GOAL A →
According to the excerpt on historical documents and feature matching, which distance metric is the most popular?

EXCERPTED TEXT →

------------------------------

Machine learning approaches have also been used to extract information from historical documents [42,43,44,45]. A number of these approaches rely on image-based solutions to classify and categorize them. Several methods are used for the context-aware querying of historical collections, such as clustering [46,47], detecting patterns/similarity [48], and linking articles to open data sources such as Wikipedia and DBpedia [49]. Topic modeling [50] and the clustering of news items on a single topic [51,52], such as politics, sports, and education, can be used to enrich textual data in newspaper collections. Furthermore, it is now possible to segment historical documents using some recent state-of-the-art machine learning approaches such as PubLayNet [53], DocBank [54], and DocBed [55]. Alternatively, layout analysis models can also be trained on other datasets [56,57]. Compared to standard OCR results, these models achieve good layout segmentation, but they lack the article-level information that is required to improve searchability in historical collections. Just as text data can be classified according to its characteristics, or content, illustrations can also be classified according to their context [58], location, and features such as color or shape [59], enabling the evaluation of visual content.

2.2. Feature Extraction

In computer vision, images are often described as vectors or descriptors that represent the task-specific, distinguishable characteristics of an image. These vectors can be extracted by a variety of different algorithms. In the past, features were extracted manually based on the task. Later, computer vision approaches enabled the extraction of general features such as SIFT [60], SURF [61], or ORB [62]. Nowadays, as deep learning is popular in computer vision domain, convolutional neural networks (CNN) are trained for the identification and feature extraction of specific objects, such as buildings [63,64]. These architectures are typically designed for image classification but can also be adapted for feature extraction. They often have a high-dimensional vector as output which can be reduced to the desired dimension using dimensionality reduction techniques such as a principal component analysis (PCA) [65]. Some models are trained on images of landmarks and buildings to detect distinguishable features between buildings. A currently popular CNN model for feature extraction was published by Radenović et al. [64] under the name Cirtorch. It is a fine-tuned ResNet101 [66] designed for feature extraction from images on which buildings and landmarks are mapped. This model extracts one vector per image, a global descriptor. Other approaches extract the most important keypoints of an image and describe these points in separate vectors, the local descriptors.

2.3. Feature Matching for Geolocalization

A well-known algorithm for finding the most similar vectors is called k-nearest neighbors (k-NN) [67]. The distances between the query vector and the data are calculated to determine the nearest data vectors. Different distance metrics lead to different results. The most popular metric is the Euclidean distance [68]. The distance between two vectors, x and y with dimensionality j can be calculated as in Equation (1) for the Euclidean distance or Equation (2) for the Manhattan distance. When using these metrics, it is important to normalize the vectors when all features in the vectors are equally important.

$$d_{x,y}=\sqrt{\sum _{i=1}^j{(x_i-y_i)}^2}$$

(1)

$$d_{x,y}=\sum _{i=1}^j\left|x_i-y_i\right|$$

(2)

A set number of neighbors or a distance threshold determines whether a certain number of matches are found or not. k-NN works with both global and local descriptors. To use the information of local descriptors, a geometric similarity can be determined. Some models, such as DELF [63], extract local features, which means that vectors are extracted per feature in combination with the location of the feature. First, k-NN is used to determine the most similar keypoints. These keypoints can be used to determine the best geometric transformation between the two sets. The transformation is performed by fitting a transformation matrix using RANSAC (random sample consensus) [69]. The number of keypoints that follow the found transformation, called inliers, determines the similarity between images.

------------------------------

INPUT →
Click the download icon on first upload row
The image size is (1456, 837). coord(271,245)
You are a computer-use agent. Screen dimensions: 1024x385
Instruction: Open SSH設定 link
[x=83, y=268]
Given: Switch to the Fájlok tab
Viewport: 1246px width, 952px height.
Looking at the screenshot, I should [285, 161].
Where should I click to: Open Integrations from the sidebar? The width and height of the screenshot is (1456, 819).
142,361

------------------------------

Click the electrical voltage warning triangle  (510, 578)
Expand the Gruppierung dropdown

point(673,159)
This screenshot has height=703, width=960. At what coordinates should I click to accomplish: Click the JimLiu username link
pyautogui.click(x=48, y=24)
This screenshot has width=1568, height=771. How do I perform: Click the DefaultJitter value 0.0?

------------------------------

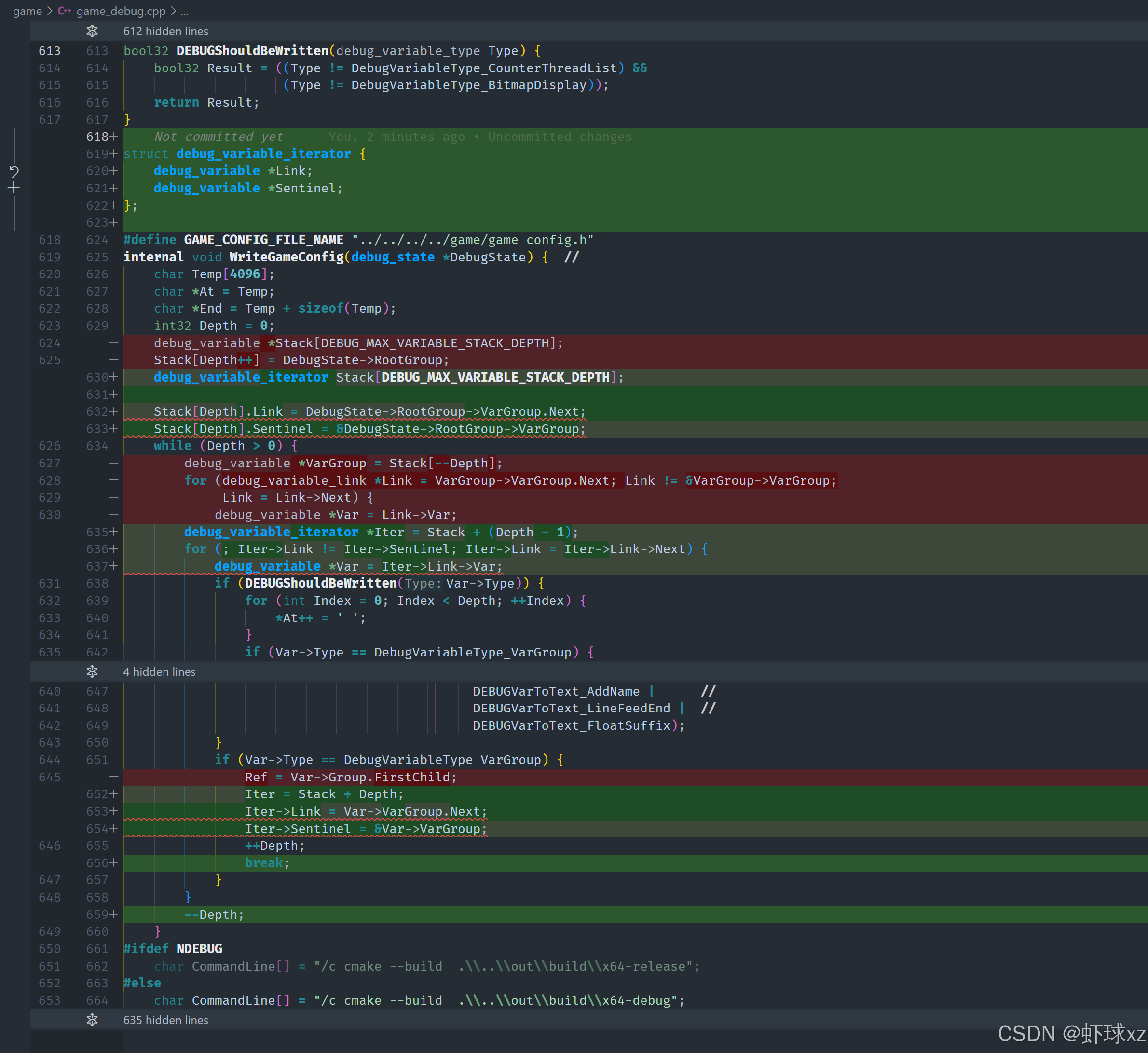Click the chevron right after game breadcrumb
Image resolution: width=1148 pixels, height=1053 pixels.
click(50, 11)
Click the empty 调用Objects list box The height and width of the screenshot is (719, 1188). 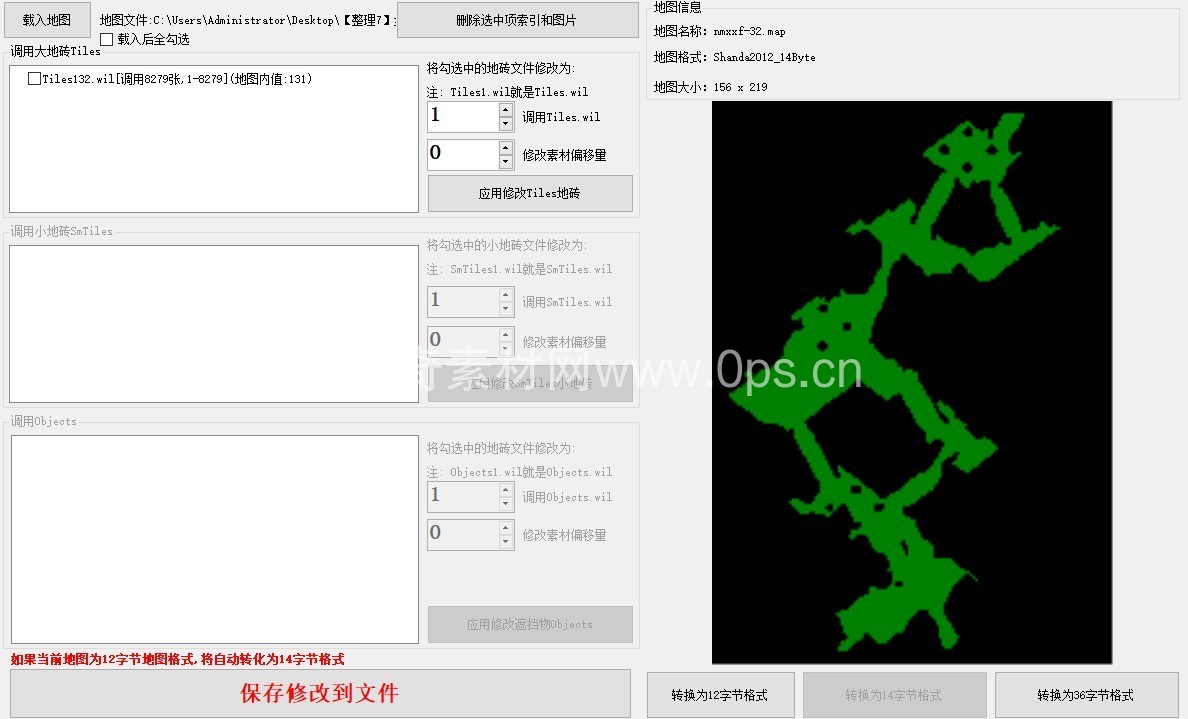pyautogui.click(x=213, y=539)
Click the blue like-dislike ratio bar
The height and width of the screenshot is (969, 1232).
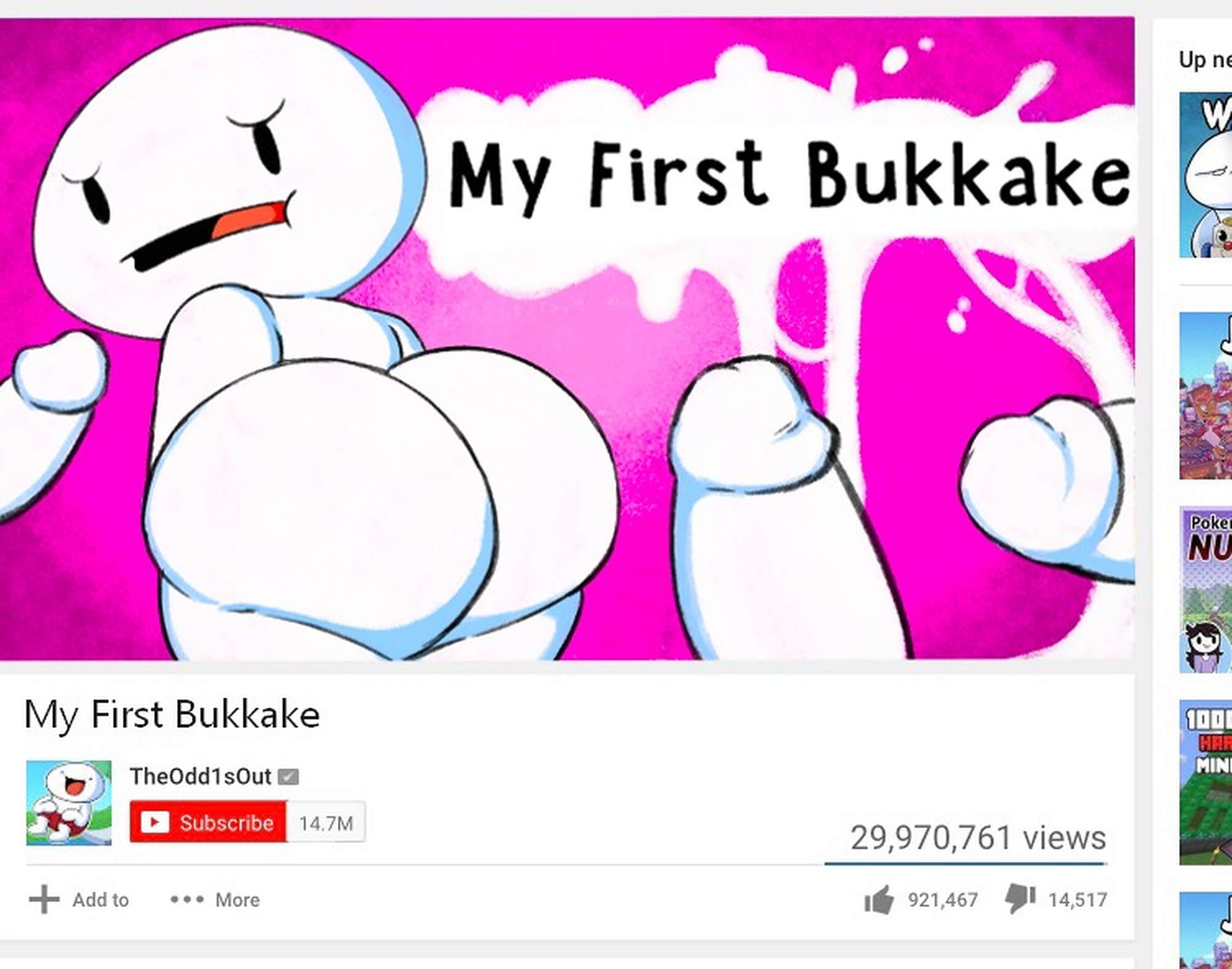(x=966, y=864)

------------------------------

GOAL B →
Please copy out everything in the entries from the line containing "Click the electrical" down to the line containing "This screenshot has width=1568, height=771.", both included.

FINISHED ANSWER A →
The Euclidean distance.

FINISHED ANSWER B →
Click the electrical voltage warning triangle  (510, 578)
Expand the Gruppierung dropdown

point(673,159)
This screenshot has height=703, width=960. At what coordinates should I click to accomplish: Click the JimLiu username link
pyautogui.click(x=48, y=24)
This screenshot has width=1568, height=771. How do I perform: Click the DefaultJitter value 0.0?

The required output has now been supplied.